SOURCE MATERIAL below:

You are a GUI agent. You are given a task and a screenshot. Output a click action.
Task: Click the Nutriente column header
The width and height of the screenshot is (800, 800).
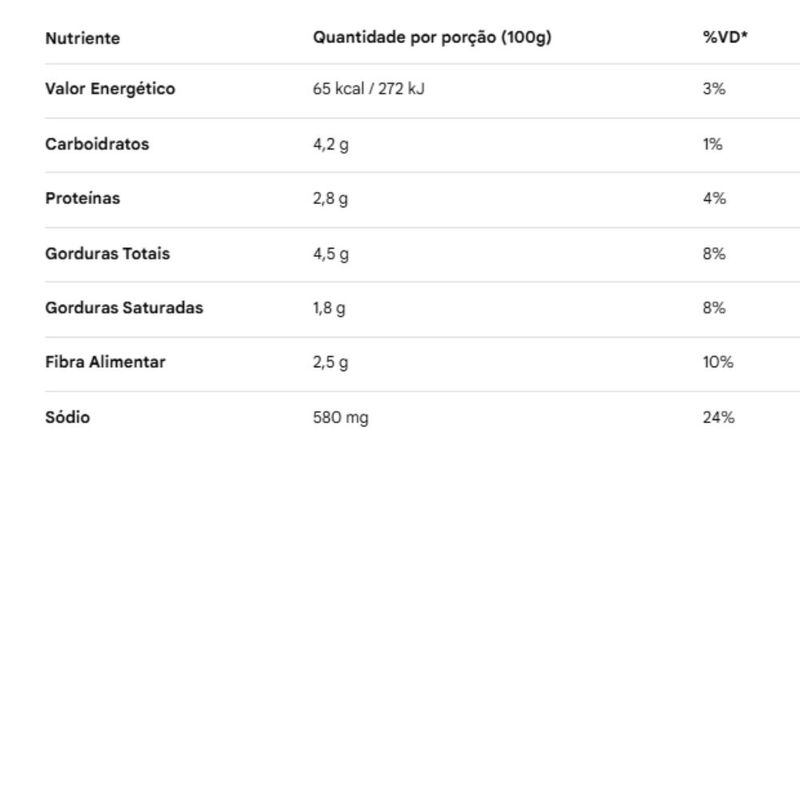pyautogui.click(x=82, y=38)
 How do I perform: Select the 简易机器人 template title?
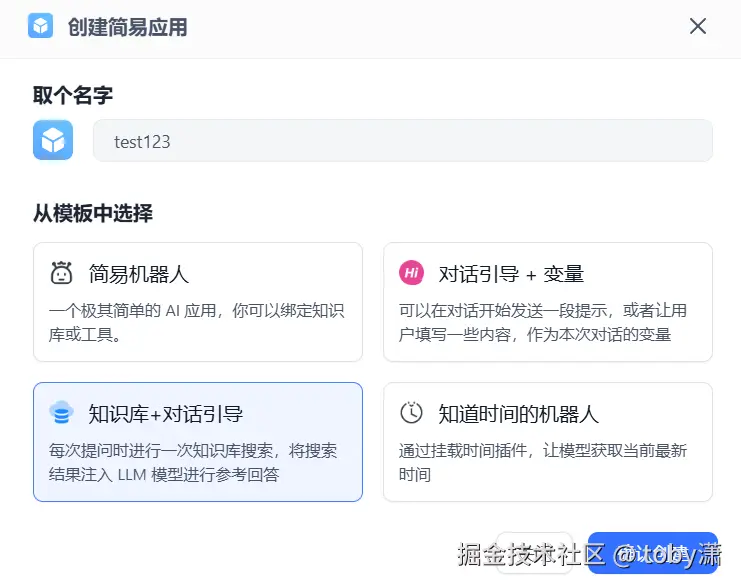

End of SOURCE MATERIAL.
SOURCE MATERIAL below:

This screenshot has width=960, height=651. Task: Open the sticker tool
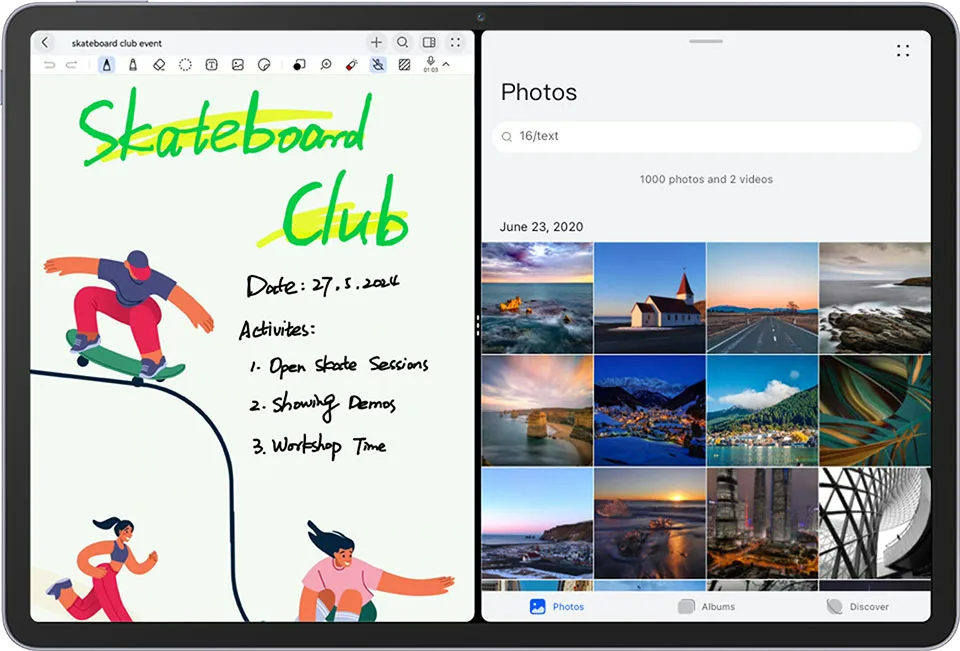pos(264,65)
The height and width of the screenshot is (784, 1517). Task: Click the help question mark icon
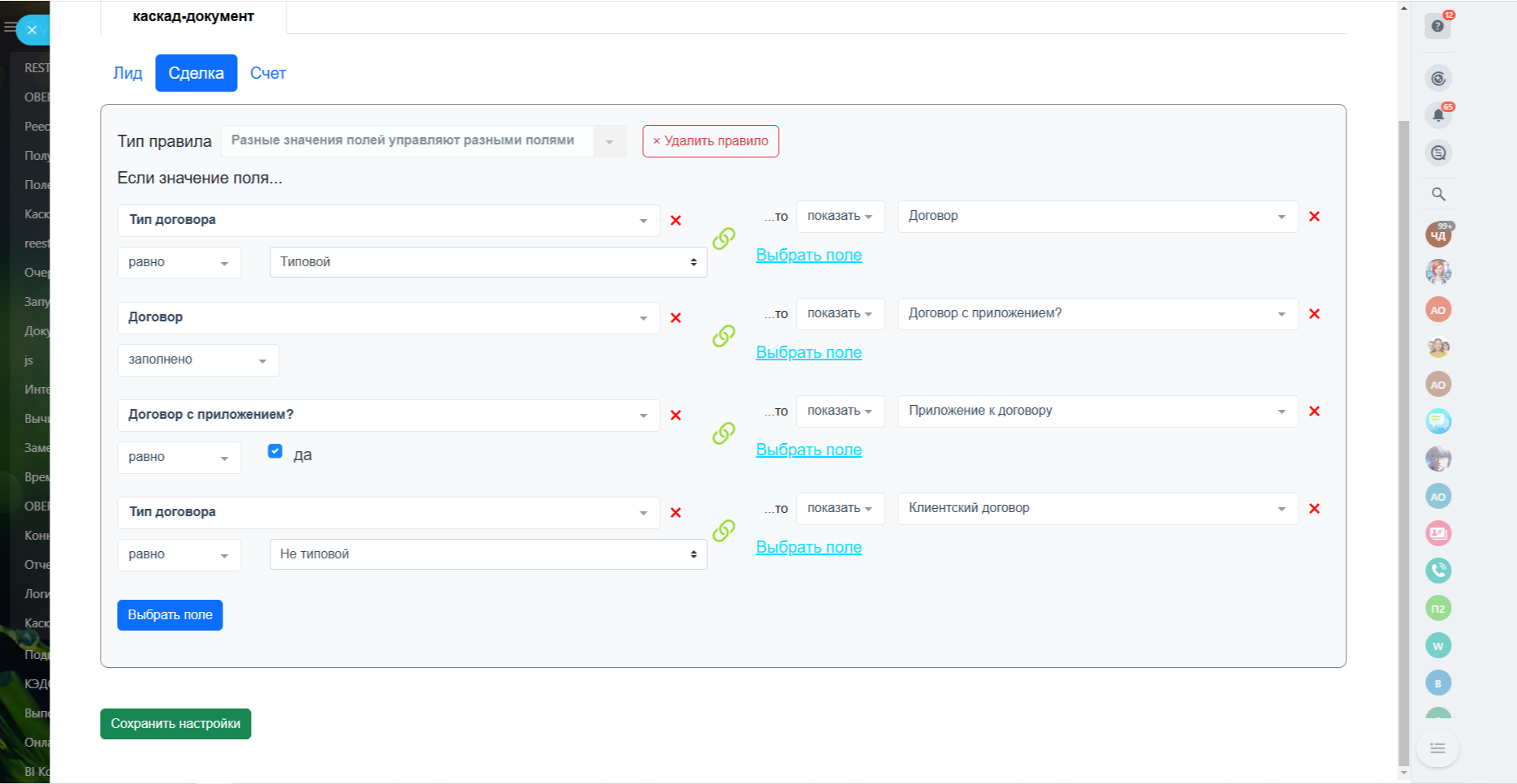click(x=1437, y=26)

End of SOURCE MATERIAL.

> _TRY IT_:
Set down word for word the lines above from the one with "You are a GUI" up to and including the one with "How do I perform: Select". Omit every picture.

> _WRITTEN RESPONSE_:
You are a GUI agent. You are given a task and a screenshot. Output a click action.
Task: Click the Nutriente column header
The width and height of the screenshot is (800, 800).
pyautogui.click(x=82, y=38)
 How do I perform: Select the 简易机器人 template title?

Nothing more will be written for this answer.